Segment Open
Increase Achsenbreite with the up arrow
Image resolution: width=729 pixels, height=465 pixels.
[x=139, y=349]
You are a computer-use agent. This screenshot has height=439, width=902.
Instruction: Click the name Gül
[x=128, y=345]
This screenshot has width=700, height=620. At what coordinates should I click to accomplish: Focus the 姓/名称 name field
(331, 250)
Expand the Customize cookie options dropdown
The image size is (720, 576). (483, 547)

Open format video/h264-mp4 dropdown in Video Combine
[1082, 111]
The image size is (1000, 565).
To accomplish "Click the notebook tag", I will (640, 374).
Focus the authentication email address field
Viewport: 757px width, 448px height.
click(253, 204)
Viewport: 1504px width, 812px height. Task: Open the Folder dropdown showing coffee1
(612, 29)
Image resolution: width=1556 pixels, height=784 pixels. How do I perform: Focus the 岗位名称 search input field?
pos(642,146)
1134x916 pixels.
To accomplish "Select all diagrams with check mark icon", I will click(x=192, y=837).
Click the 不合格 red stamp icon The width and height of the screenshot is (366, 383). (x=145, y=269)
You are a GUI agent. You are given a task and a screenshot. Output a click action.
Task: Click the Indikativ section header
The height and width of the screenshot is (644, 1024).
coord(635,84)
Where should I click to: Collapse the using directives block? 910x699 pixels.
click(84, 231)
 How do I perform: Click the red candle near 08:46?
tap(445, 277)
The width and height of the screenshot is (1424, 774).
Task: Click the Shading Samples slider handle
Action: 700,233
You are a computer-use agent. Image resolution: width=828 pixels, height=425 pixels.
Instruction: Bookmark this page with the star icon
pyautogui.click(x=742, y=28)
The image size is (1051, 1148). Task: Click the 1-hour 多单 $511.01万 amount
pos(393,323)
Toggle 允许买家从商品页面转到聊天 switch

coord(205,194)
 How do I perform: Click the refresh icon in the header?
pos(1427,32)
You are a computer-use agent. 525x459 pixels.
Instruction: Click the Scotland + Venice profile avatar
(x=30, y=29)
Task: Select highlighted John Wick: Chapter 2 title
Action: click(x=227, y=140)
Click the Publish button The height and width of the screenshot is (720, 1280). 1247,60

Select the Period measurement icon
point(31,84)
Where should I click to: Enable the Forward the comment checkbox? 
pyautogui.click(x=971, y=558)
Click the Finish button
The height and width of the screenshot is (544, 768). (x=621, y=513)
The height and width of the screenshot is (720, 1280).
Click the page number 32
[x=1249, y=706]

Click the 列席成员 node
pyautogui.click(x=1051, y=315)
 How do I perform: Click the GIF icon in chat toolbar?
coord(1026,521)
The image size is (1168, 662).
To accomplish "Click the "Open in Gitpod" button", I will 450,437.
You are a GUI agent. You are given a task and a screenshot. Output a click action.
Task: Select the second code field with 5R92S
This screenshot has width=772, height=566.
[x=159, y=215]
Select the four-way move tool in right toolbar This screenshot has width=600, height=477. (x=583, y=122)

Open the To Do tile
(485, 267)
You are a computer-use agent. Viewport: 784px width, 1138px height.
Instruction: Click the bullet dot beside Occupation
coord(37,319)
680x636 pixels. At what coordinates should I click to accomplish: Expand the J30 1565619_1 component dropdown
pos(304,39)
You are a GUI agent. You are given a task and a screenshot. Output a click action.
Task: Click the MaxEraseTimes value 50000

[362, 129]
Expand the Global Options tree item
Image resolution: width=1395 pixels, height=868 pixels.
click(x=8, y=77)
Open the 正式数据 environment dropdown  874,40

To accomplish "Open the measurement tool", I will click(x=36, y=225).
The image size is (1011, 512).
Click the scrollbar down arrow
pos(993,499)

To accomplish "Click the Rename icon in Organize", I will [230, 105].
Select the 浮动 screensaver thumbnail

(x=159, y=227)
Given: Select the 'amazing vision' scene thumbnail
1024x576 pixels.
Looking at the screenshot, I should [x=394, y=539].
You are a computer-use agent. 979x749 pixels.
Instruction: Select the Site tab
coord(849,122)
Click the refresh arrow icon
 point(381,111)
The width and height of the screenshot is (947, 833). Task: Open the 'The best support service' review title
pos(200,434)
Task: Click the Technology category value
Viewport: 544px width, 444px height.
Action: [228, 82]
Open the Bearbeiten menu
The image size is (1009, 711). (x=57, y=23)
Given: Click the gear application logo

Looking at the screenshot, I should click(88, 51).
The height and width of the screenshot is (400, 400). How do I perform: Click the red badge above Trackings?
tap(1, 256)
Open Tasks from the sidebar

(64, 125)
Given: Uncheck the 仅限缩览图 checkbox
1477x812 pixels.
Segment Closed
[Task item] Go through the material and copy each line in which the word "computer" occurs.

[Answer to this task]
You are a computer-use agent. This screenshot has height=439, width=902.
You are a computer-use agent. Image resolution: width=828 pixels, height=425 pixels.
You are a computer-use agent. 525x459 pixels.
You are a computer-use agent. Viewport: 784px width, 1138px height.
You are a computer-use agent. 979x749 pixels.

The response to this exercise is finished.